European Certificate of Succession
The Regulation creates a European Certificate of Succession (the “Certificate”) which is issued by the Member State (upon application by the heirs, legatees, executors of wills or administrators of the estate) whose courts have jurisdiction, for use in another Member State and which produces its effects in all Member States, without any special procedure being required. The Certificate is for use by heirs, legatees having direct rights in succession and executors of wills or administrators of the estate who, in another Member State, need to invoke their status or to exercise respectively their rights as heirs or legatees and/or their powers as executors of wills or administrators of the estate.
The Certificate may be used, in particular, to demonstrate one or more of the following:
- The status and/or the rights of each heir or, as the case may be, each legatee mentioned in the Certificate and their respective shares of the estate;
- The attribution of a specific asset or specific assets forming part of the estate to the heir(s) or, as the case may be, the legatee(s) mentioned in the Certificate; and
- The powers of the person mentioned in the Certificate to execute the will or administer the estate.
The person mentioned in the Certificate as the heir, legatee, executor of the will or administrator of the estate shall be presumed to have the status mentioned in the Certificate and/or to hold the rights or the powers stated in the Certificate, with no conditions and/or restrictions being attached to those rights or powers other than those stated in the Certificate.
The use of the Certificate is not mandatory. The Certificate does not take the place of internal documents used for similar purposes in the Member States.
Implementation of the Regulation in Malta
The law of succession in Malta has proven to be a reliable legal regime that can be applied with certainty to succession matters. Such law identifies and separates movables from immovables in order to treat them under different laws. The lex situs, the law of the place where the assets are located applies to the immovable, whereas the lex domicilii applies to the movable assets of the deceased.
The Regulation imposes the unitary system and also allows the choice of law, whereby any person can choose the law between the law of nationality and that of the last habitual residence of the deceased to be the law that governs the succession.
Although the Maltese Government contested the unitary system and demonstrated its objections and concerns, the Notaries of Europe were in favour of its inclusion in the Regulation.

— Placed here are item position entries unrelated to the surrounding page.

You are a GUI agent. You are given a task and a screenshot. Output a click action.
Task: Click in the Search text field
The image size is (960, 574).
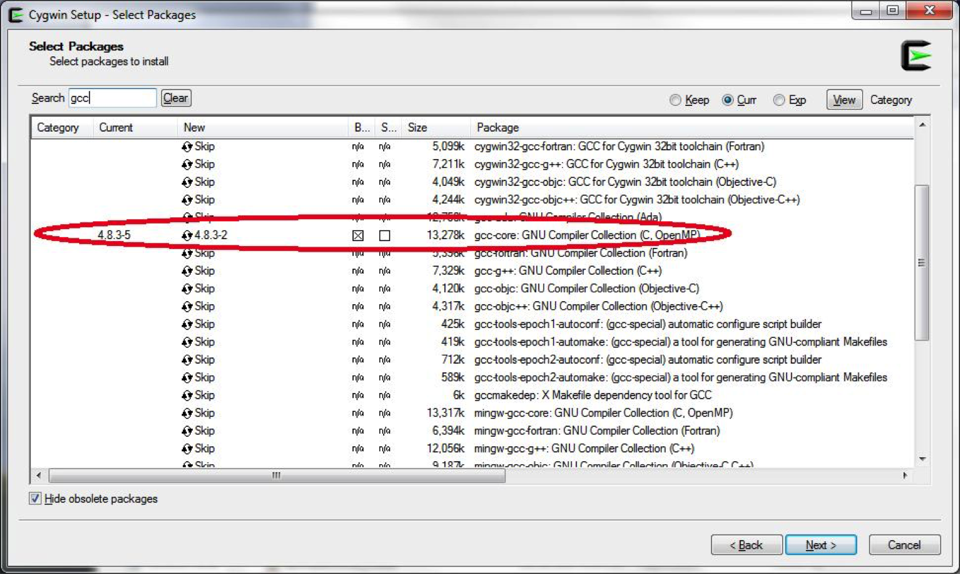112,98
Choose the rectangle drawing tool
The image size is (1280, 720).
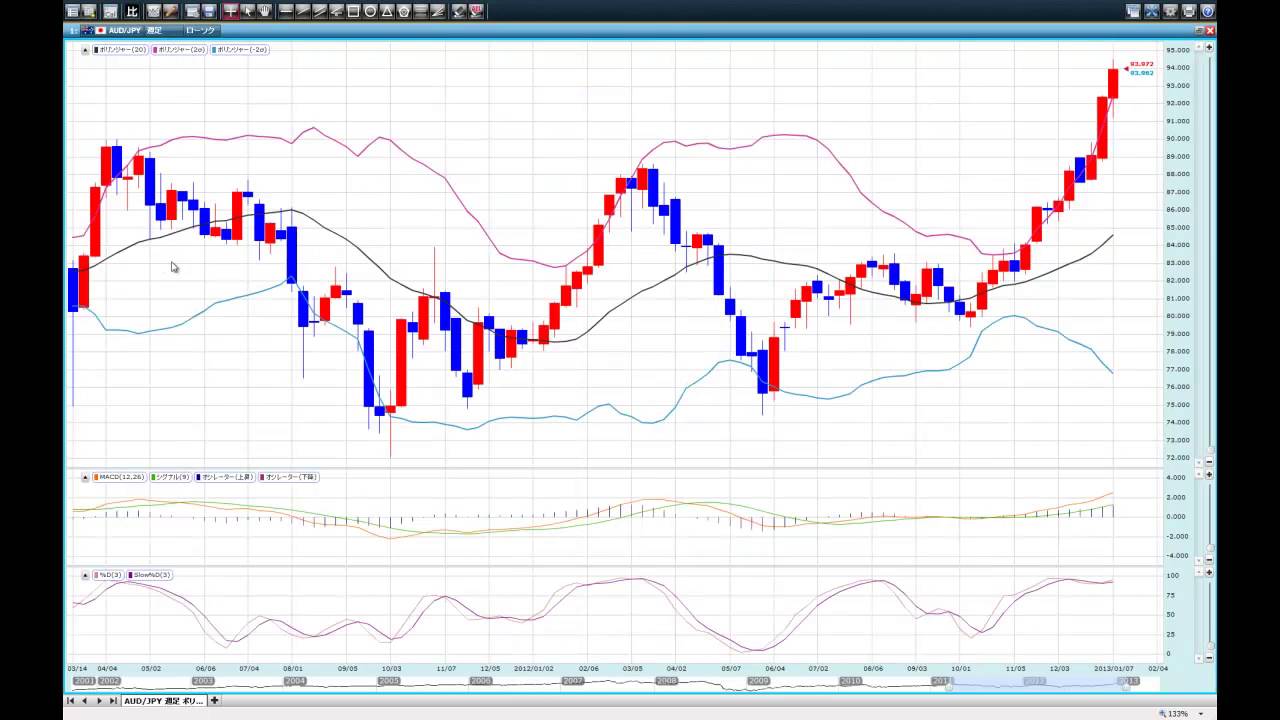[353, 11]
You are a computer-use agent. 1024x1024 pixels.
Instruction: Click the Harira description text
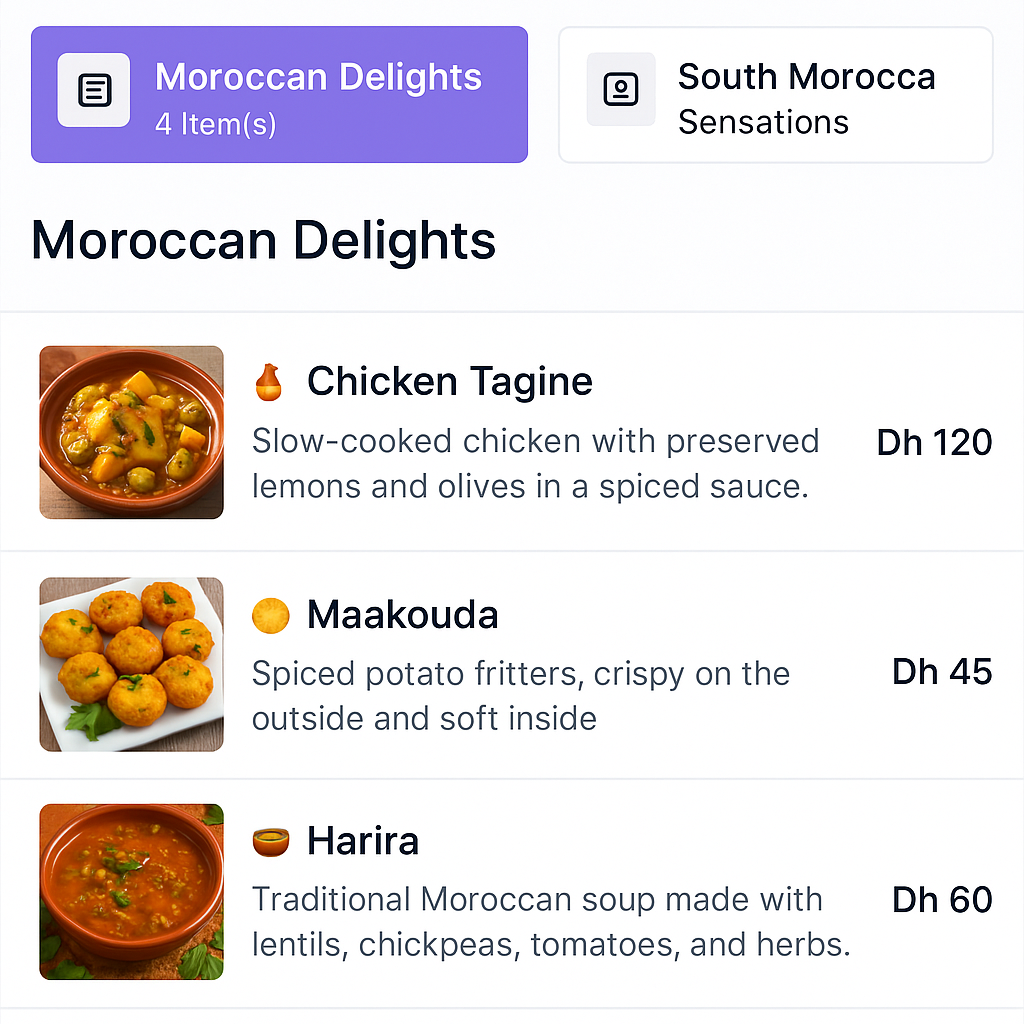[x=550, y=921]
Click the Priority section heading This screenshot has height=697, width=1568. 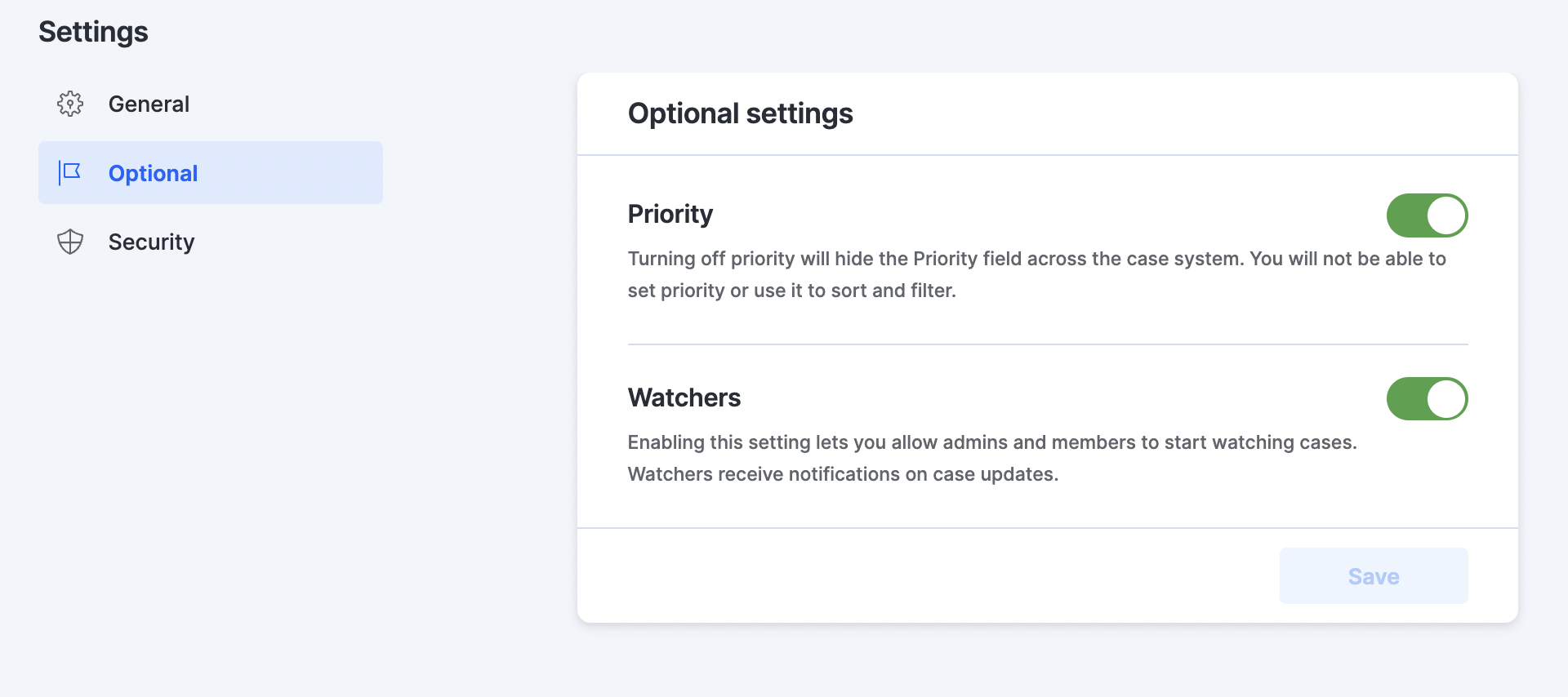[x=670, y=214]
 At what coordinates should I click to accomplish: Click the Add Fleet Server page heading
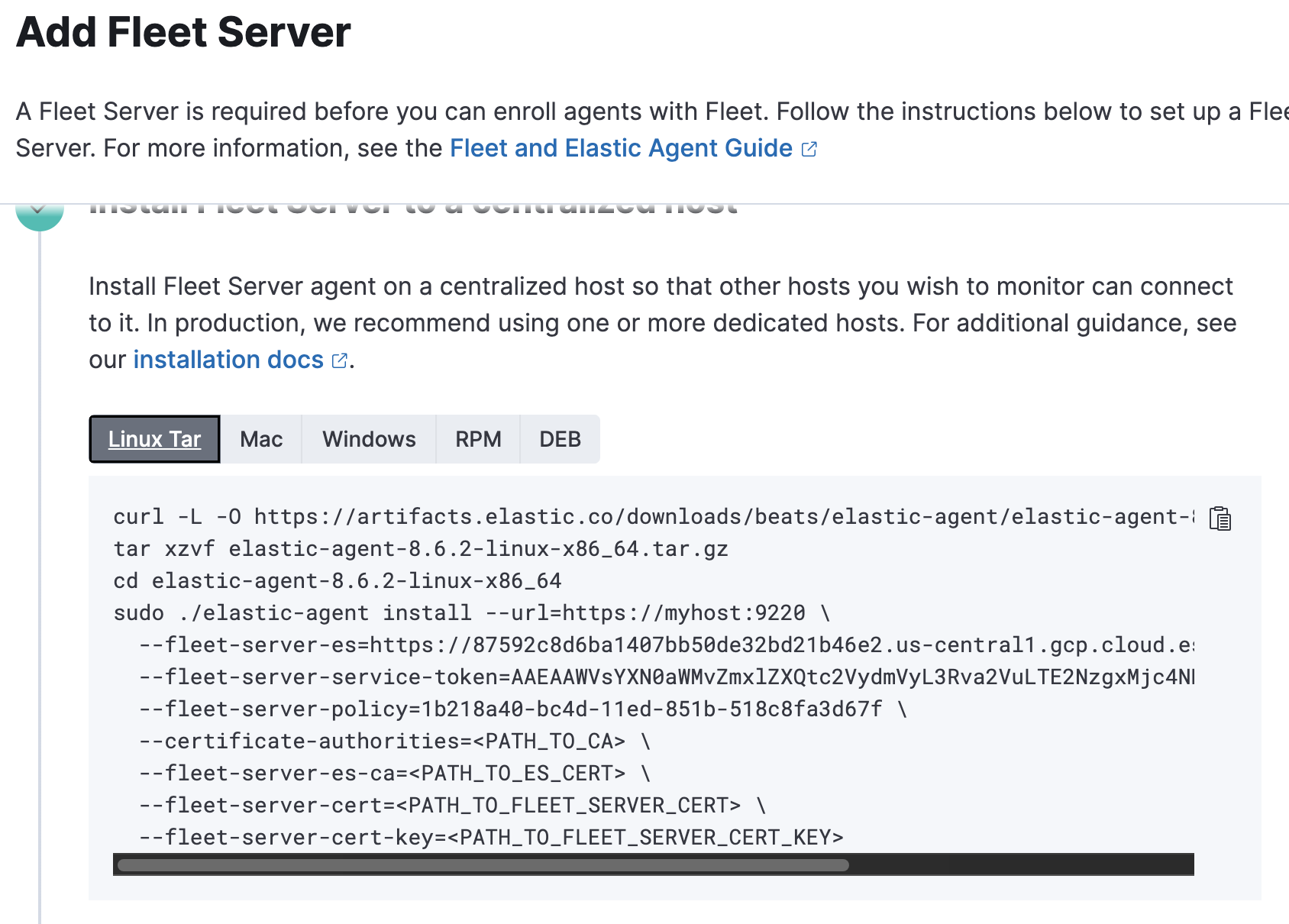tap(183, 32)
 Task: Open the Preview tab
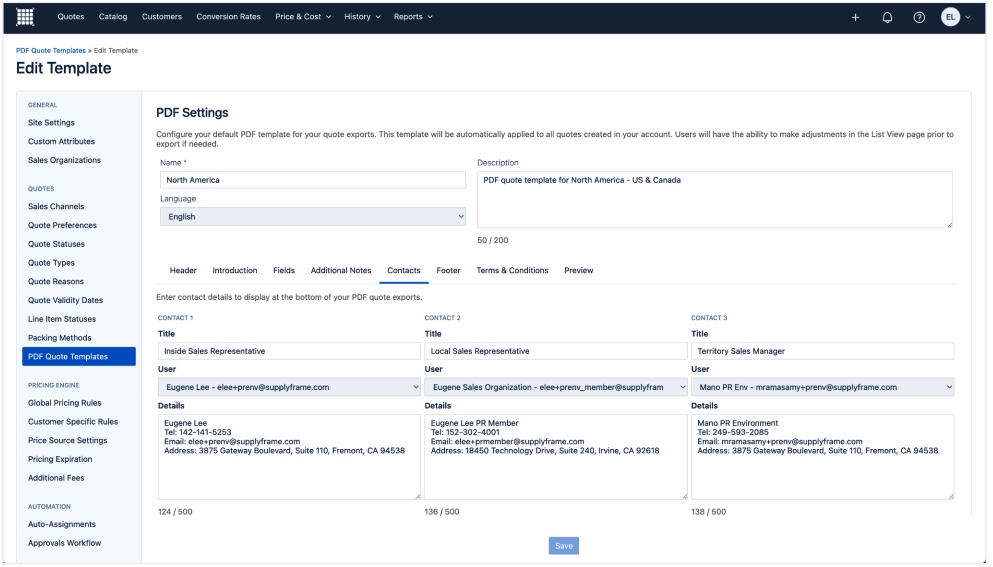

The Regulation was made part of the Maltese Civil Code through Act XVI of 2015 which became law in June 2015. Implementing the Regulation has resulted in a number of amendments to the Maltese Civil Code. In particular, a list of the competent authorities for issuing a Certificate has been added, empowering the Civil Court of Voluntary Jurisdiction of Malta to act in all cases, and Notaries in cases where all the beneficiaries of the succession are in agreement on the contents of the Certificate, and where they have expressed their consent in writing.
Notaries must refuse to issue a Certificate if an application has been made to the Civil Court of Voluntary Jurisdiction of Malta or where the agreement in writing of the beneficiaries has not been obtained, or where the Notary is aware of a dispute concerning the inheritance. A decision of an issuing authority may be challenged by means of a sworn application before the First Hall of the Civil Court. Additionally, an appeal may be lodged before the Court of Appeal, within 20 days from the date of judgment of the First Hall of the Civil Court.
Thus, the innovations to the Maltese Civil Code provide for methods of recognition and enforcement in Malta of judgments of the courts of other Member States in terms of the Regulation, for the issue and challenge of a Certificate.
The Regulation is certainly a challenge and a learning curve for practitioners, researchers and academics.
However, it is clear that it redefines the characters of EU cross-border successions. More fundamentally, time-honoured rules of jurisdiction and applicable law will be swept away and displaced by the Regulation.